*Records excerpted from a collection*
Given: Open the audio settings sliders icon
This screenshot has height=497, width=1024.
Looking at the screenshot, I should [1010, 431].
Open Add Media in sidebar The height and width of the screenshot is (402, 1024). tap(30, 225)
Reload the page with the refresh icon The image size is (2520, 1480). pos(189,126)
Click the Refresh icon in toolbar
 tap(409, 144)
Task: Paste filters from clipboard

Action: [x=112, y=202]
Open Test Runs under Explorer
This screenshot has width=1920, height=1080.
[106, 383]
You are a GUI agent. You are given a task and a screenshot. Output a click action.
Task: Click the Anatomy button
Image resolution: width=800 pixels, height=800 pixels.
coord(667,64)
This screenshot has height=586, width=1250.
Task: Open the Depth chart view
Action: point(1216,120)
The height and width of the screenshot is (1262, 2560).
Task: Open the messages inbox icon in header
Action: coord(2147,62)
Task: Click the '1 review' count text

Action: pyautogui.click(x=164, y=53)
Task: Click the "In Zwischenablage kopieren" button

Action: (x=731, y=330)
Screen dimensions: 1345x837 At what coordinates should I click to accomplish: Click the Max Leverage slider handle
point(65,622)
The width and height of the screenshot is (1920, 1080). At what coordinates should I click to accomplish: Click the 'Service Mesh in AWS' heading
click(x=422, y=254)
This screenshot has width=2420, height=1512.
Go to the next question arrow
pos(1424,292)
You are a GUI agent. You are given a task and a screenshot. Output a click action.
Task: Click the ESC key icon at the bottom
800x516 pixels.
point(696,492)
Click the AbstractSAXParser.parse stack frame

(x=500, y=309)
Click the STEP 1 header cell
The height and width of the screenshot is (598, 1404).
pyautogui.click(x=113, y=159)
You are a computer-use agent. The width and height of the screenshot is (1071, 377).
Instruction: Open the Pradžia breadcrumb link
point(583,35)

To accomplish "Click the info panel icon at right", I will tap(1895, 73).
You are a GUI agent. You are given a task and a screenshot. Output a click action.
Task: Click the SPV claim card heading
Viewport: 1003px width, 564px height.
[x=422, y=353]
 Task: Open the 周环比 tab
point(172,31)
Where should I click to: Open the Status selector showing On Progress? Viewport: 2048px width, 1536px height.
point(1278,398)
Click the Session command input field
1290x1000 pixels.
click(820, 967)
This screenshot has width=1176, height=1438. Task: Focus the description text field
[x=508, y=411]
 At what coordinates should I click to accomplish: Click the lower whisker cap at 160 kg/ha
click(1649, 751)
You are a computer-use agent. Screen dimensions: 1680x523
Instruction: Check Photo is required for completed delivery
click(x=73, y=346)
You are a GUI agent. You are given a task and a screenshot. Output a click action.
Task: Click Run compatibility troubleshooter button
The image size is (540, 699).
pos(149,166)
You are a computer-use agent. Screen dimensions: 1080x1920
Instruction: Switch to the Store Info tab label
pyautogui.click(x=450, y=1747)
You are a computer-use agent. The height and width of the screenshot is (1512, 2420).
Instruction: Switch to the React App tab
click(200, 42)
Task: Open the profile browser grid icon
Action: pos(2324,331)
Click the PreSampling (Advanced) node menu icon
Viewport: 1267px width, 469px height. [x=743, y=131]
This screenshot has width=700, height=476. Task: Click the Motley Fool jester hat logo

*EXERCISE TASK*
Copy out once more everything in the material from the line containing "Open Add Media" down to the line containing "tap(409, 144)", both of those lines included.

*RESULT OF THIS TASK*
Open Add Media in sidebar The height and width of the screenshot is (402, 1024). tap(30, 225)
Reload the page with the refresh icon The image size is (2520, 1480). pos(189,126)
Click the Refresh icon in toolbar
 tap(409, 144)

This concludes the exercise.